Here is my general problem:
I am currently attempting to open a very large .csv file so that I can then parse it down to only the features I need before joining them to a .shp file. However, the .csv is so large that Excel will not open it. My text editor will not handle it, either. Even if it did, the data are arranged in a small number of columns, where one column corresponds to what would be one cell in a table / matrix (and which would be more useful to me).
Here is the context:
In case it helps to see the data, here is a link to it: https://www150.statcan.gc.ca/n1/tbl/csv/17100085-eng.zip and here is the page above that level: Components of population growth by census division, age group and sex, annual, based on the Standard...
For what it is worth, I did not have this problem until Statistics Canada decided to implement a new set of policies (partially forced on them by changes in accessibility law, partially due to the anti-Open Data position of the Harper government, partially in response to demands to open up more data to the public). Last year, for instance, I could access these data using a drop-down and see or drop-down and export to .csv menu. While these portals are still partially accessible, it would appear that their data will not be updated.
In short, I face two problems:
1. How do I open very large files?
2. How do I efficiently convert the one row = one cell format into tabular form?
My questions are:
1. For someone new to datasets like this, what software is the easiest to learn which would solve both these problems?

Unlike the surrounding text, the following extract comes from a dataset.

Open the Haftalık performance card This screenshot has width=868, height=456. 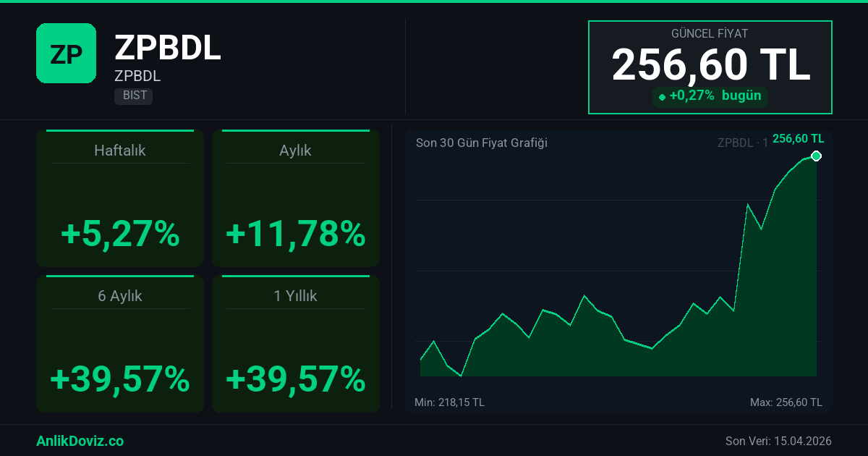pyautogui.click(x=120, y=198)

2. For someone who might be dealing with the next two decades or more, what is the most efficient software (or programming language) to learn to solve these two problems?
3. Is there a name for a file (.csv or otherwise) in which each row corresponds to one cell in a table or matrix? If there is, that would help my own searches for solutions, as I cannot be the only person who has experienced this problem.
open it in notepad or word
try importing it directly into a MS Access Database.
But Excel can take more than Access
How large is it?
Excel is limited to 1,048,576 rows. (Excel 2010) Which is a VERY VERY LOT
However, there could be some corruption in the .csv file. Open it in notebook and resave it as a .csv with a different name
for text reading... notepad on steroids
I don't suppose you are familiar with python and numpy by any chance?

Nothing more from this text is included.